**To do**
Pull out every one of the lines that follow, keeping each one unchanged.

-- Start Exercise inputs --

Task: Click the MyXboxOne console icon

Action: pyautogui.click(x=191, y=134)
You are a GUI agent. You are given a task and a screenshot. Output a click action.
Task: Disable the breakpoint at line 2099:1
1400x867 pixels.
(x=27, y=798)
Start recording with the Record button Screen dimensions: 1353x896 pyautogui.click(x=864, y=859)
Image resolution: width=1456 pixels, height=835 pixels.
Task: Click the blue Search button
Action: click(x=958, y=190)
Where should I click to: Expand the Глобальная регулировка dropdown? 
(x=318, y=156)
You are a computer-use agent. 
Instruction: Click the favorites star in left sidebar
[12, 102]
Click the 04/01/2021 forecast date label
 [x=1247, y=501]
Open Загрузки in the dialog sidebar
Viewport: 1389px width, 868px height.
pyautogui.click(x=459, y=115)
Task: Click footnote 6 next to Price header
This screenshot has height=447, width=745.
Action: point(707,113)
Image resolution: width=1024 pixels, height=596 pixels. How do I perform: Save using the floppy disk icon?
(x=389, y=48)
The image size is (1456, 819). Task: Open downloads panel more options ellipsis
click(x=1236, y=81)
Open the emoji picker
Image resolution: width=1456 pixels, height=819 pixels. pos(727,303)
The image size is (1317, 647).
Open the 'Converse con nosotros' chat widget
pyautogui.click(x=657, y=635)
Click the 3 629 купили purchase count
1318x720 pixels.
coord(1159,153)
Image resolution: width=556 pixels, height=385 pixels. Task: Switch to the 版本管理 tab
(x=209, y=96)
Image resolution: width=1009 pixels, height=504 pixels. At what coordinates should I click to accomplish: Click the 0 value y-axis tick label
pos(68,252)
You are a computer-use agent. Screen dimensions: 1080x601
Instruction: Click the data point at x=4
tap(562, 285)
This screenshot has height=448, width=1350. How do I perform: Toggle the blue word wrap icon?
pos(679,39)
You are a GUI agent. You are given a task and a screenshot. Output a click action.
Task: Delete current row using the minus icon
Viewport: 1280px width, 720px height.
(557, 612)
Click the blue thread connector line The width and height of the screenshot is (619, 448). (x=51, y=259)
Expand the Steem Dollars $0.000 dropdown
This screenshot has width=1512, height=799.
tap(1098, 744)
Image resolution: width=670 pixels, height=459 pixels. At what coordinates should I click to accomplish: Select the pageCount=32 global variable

-- End Exercise inputs --

**Completed task**
Task: Click the MyXboxOne console icon

Action: pyautogui.click(x=191, y=134)
You are a GUI agent. You are given a task and a screenshot. Output a click action.
Task: Disable the breakpoint at line 2099:1
1400x867 pixels.
(x=27, y=798)
Start recording with the Record button Screen dimensions: 1353x896 pyautogui.click(x=864, y=859)
Image resolution: width=1456 pixels, height=835 pixels.
Task: Click the blue Search button
Action: click(x=958, y=190)
Where should I click to: Expand the Глобальная регулировка dropdown? 
(x=318, y=156)
You are a computer-use agent. 
Instruction: Click the favorites star in left sidebar
[12, 102]
Click the 04/01/2021 forecast date label
 [x=1247, y=501]
Open Загрузки in the dialog sidebar
Viewport: 1389px width, 868px height.
pyautogui.click(x=459, y=115)
Task: Click footnote 6 next to Price header
This screenshot has height=447, width=745.
Action: point(707,113)
Image resolution: width=1024 pixels, height=596 pixels. How do I perform: Save using the floppy disk icon?
(x=389, y=48)
The image size is (1456, 819). Task: Open downloads panel more options ellipsis
click(x=1236, y=81)
Open the emoji picker
Image resolution: width=1456 pixels, height=819 pixels. pos(727,303)
The image size is (1317, 647).
Open the 'Converse con nosotros' chat widget
pyautogui.click(x=657, y=635)
Click the 3 629 купили purchase count
1318x720 pixels.
coord(1159,153)
Image resolution: width=556 pixels, height=385 pixels. Task: Switch to the 版本管理 tab
(x=209, y=96)
Image resolution: width=1009 pixels, height=504 pixels. At what coordinates should I click to accomplish: Click the 0 value y-axis tick label
pos(68,252)
You are a computer-use agent. Screen dimensions: 1080x601
Instruction: Click the data point at x=4
tap(562, 285)
This screenshot has height=448, width=1350. How do I perform: Toggle the blue word wrap icon?
pos(679,39)
You are a GUI agent. You are given a task and a screenshot. Output a click action.
Task: Delete current row using the minus icon
Viewport: 1280px width, 720px height.
(557, 612)
Click the blue thread connector line The width and height of the screenshot is (619, 448). (x=51, y=259)
Expand the Steem Dollars $0.000 dropdown
This screenshot has width=1512, height=799.
tap(1098, 744)
Image resolution: width=670 pixels, height=459 pixels. At what coordinates should I click to accomplish: Select the pageCount=32 global variable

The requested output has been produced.